Cross-cutting things learned this session

  • MLX workers on Studio bind to 127.0.0.1 (see lsof proof in MACM1_HINTS_DEPLOY.md). Anything Tailnet-reachable on Studio has to be explicitly 0.0.0.0 in its launch args. Today the only exceptions are the gateway-routed services (:9301, :9303, :9327 etc.) and the new :8304 Kyutai.
  • Non-interactive SSH on Studio doesn't see Homebrew (cmake, etc.). Always prepend PATH=/opt/homebrew/bin:$PATH in cargo/make invocations shipped over ssh ....

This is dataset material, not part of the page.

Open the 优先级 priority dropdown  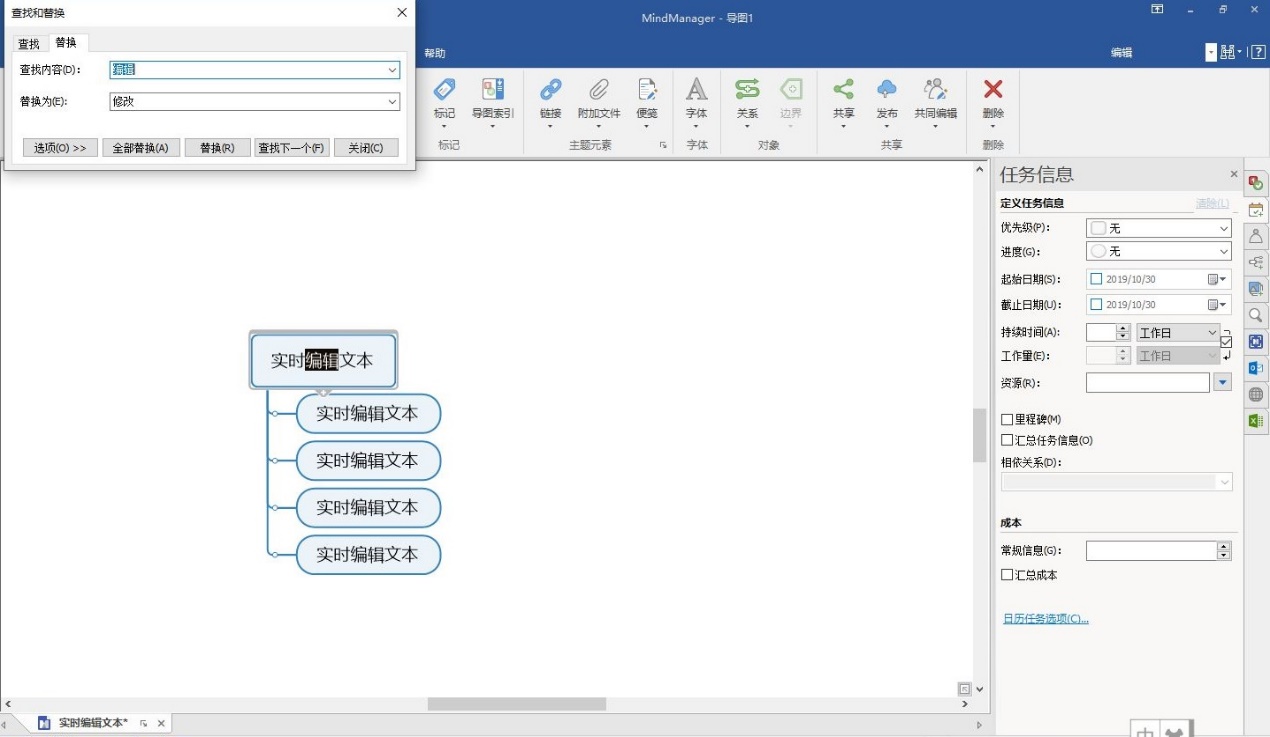pyautogui.click(x=1222, y=227)
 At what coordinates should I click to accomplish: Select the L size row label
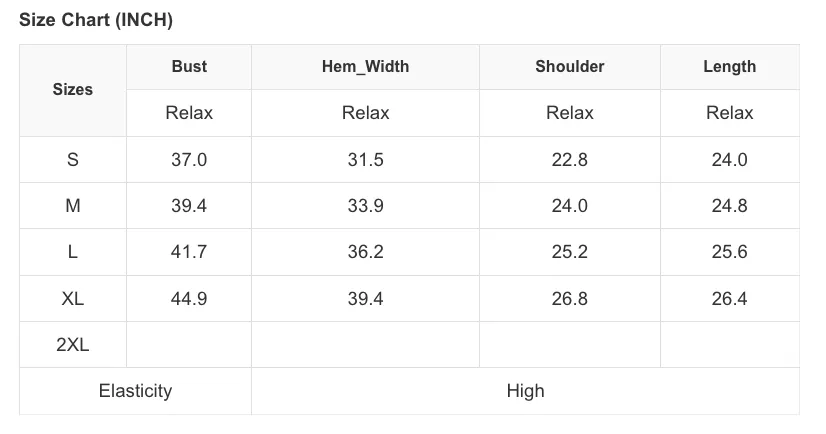(x=73, y=252)
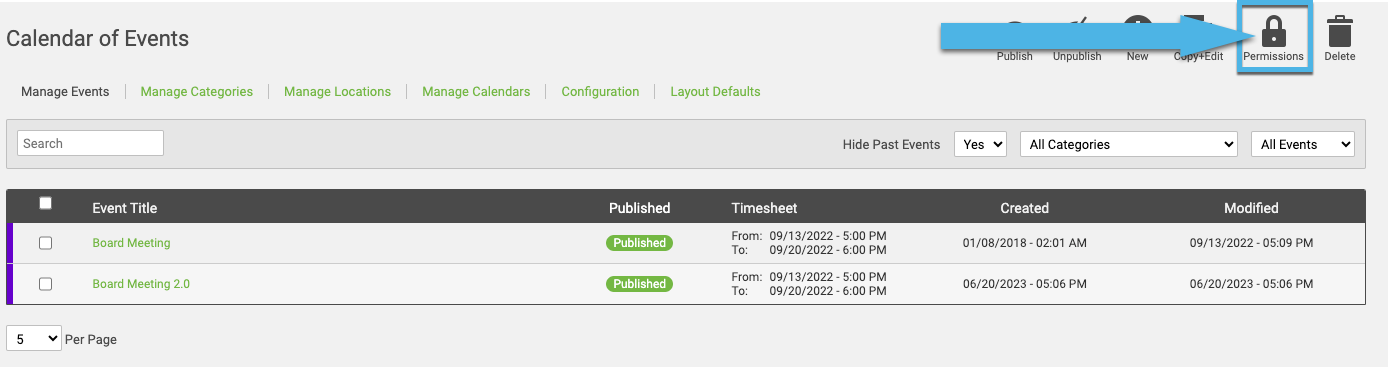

  • pyo3 0.23.5 + Python 3.14+ needs PYO3_USE_ABI3_FORWARD_COMPATIBILITY=1 at build time. Bit anyone building Rust packages with Python bindings.
  • Voice-bridge venv has no pip (uv-style minimal venv). Always use uv pip install --python /Users/clems/voice-bridge/.venv/bin/python … to add deps.
  • WS /voice/ws is already implemented end-to-end (server + ESP-IDF client) — don't reinvent the protocol, just add backends to the existing branches.